Final answer:
The conjugate base of hydrazoic acid (HN₃) is the azide ion (N₃-). Since hydrazoic acid is a weak acid, its conjugate base is stronger and capable of accepting protons.
Step-by-step explanation:
The conjugate base of a weak acid tends to be a stronger base. In the case of hydrazoic acid (HN₃), the conjugate base is formed by the loss of a hydrogen ion (H+), resulting in the azide ion (N₃-). To understand this process, let's consider the dissociation reaction of hydrazoic acid:
HN₃ (aq) → H+ (aq) + N₃- (aq)
Through this reaction, the hydrazoic acid acts as a Brønsted-Lowry acid by donating a proton, and the resulting azide ion is its conjugate base. According to the Brønsted-Lowry Acid-Base Theory, strong acids have weak conjugate bases, and weak acids have stronger conjugate bases. Since hydrazoic acid is a weak acid, its conjugate base, the azide ion, is stronger and can effectively compete with water for possession of protons.

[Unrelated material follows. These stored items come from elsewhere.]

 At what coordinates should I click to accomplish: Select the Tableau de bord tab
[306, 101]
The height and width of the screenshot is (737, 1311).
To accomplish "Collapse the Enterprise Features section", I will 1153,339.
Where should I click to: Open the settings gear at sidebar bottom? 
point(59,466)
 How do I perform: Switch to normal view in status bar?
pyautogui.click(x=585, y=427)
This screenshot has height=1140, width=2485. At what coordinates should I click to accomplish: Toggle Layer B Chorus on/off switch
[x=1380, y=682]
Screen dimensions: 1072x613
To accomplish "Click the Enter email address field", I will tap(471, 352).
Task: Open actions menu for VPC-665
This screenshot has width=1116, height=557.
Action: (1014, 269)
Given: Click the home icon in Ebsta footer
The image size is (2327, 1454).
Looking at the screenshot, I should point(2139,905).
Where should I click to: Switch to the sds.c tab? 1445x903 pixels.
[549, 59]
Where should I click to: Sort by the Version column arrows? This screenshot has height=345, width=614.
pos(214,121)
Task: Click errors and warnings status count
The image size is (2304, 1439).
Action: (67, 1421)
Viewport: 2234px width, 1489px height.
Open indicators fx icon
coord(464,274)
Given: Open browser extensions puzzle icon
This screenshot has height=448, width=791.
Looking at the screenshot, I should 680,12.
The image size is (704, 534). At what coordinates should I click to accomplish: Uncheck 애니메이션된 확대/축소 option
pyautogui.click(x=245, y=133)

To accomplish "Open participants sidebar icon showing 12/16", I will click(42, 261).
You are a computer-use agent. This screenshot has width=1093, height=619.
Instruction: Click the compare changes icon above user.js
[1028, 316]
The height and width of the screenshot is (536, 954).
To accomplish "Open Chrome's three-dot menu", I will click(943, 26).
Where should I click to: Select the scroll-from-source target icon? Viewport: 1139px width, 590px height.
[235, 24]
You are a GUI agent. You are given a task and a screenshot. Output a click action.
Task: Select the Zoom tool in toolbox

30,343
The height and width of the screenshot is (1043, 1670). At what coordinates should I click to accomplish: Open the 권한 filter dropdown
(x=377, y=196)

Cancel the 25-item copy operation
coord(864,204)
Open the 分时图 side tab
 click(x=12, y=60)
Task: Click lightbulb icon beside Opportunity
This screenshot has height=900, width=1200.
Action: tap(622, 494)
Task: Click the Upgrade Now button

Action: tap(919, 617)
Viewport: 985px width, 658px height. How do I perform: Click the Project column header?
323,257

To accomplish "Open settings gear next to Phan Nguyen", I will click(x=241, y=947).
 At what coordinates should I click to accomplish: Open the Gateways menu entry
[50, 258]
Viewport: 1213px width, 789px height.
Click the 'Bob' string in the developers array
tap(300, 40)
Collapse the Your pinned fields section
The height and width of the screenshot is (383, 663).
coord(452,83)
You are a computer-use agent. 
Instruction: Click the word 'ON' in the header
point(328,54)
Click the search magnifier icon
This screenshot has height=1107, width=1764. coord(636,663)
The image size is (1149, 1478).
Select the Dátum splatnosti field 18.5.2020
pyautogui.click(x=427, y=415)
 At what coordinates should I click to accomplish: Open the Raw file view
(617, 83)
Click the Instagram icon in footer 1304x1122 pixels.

The strength of the conjugate base is significant because it determines the degree of ionization of the acid in water. For hydrazoic acid, the equilibrium favors the reactants, which means there is less ionization compared to strong acids. This characteristic provides the azide ion with the capacity to accept protons, which defines it as a relatively stronger base.